The first missionaries to serve in Kenya were Elders L. Farrell and Blanche M. McGhie. They arrived in Nairobi in September 1980 with the charge to teach the gospel, associate with civic and government leaders, strengthen the Latter-day Saints, and to explore the possibility of registering the Church in Kenya. Missionary work progressed slowly in the 1980s, in part, because the Church was not registered as a legal entity in Kenya, and also because only one missionary couple was sent at a time into the country. By 1985, there were 62 Latter-day Saints in Nairobi.

For nearly 12 years Church representatives tried to obtain legal recognition in Kenya. In 1989, because the Church was not registered, the Africa Area Presidency decided to withdraw missionary couples. This absence lasted nearly two years.
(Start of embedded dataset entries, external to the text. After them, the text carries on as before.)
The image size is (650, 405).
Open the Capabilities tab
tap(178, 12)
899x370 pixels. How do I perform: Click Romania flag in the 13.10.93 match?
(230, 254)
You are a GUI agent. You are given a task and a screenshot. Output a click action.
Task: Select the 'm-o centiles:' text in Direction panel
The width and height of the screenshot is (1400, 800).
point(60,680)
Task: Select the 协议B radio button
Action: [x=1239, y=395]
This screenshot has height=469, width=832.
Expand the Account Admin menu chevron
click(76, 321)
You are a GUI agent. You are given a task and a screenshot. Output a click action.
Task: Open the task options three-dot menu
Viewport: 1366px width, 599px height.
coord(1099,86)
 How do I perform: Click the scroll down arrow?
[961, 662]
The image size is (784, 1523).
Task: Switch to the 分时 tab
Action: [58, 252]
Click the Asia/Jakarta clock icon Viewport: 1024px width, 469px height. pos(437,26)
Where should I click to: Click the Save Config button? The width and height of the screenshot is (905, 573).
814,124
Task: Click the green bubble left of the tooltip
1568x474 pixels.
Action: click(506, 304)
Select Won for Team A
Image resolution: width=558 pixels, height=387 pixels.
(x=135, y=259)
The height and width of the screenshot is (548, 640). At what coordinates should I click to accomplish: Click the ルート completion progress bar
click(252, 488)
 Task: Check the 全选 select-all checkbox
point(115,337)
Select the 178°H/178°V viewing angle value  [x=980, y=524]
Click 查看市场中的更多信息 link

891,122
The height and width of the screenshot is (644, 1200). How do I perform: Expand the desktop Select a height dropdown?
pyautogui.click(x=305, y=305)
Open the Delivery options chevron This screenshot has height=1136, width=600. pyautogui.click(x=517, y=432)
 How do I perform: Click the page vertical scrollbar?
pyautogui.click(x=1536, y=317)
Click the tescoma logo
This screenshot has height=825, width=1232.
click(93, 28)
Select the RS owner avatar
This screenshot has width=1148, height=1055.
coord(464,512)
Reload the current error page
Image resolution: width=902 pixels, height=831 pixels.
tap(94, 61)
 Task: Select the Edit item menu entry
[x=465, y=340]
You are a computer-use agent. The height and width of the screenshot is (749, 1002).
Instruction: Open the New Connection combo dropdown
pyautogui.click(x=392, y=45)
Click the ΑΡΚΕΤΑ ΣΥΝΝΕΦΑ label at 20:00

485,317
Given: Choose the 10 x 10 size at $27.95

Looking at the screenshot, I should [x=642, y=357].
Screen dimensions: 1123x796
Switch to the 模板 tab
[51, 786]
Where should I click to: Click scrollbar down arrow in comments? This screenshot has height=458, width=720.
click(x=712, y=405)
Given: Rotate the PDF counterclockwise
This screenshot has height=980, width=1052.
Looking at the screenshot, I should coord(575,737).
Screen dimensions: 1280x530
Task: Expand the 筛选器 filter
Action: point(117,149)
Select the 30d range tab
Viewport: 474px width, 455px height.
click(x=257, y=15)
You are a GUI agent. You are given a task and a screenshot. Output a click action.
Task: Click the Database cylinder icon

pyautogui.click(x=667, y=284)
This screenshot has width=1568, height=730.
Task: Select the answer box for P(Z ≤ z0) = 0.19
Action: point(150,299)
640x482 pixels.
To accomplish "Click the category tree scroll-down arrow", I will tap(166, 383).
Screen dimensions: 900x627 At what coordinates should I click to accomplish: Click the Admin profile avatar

On 5 February 1991, Joseph W. Sitati, who had joined the Church in 1985 and had been designated as “lead elder” in Kenya by the Area Presidency, was invited to meet with Kenya’s President Daniel arap Moi.

Sitati explained to the president why he thought the Church should be granted legal status. On 25 February, Sitati and a few other Church members met with Kenya’s attorney general, who reported, “The President is very pleased with you.” The attorney general then pulled from his desk a certificate of registration. As a legally recognized organization, the Church could purchase property for meetinghouses and dramatically expand the missionary effort.

After receiving legal recognition, the Church began to grow more rapidly. The Kenya Nairobi Mission was organized in July 1991 with Larry King Brown as president. The mission included Kenya, Tanzania, Uganda and later Ethiopia. More than 30 full-time missionaries serving in Kenya freely preached the gospel and baptized converts. At the end of 1991, there were 333 Church members in Kenya. The first meetinghouse in the country, built for the Langata Branch in Nairobi, was completed in July 1994. By the end of 1994, Church membership had grown to 1,836.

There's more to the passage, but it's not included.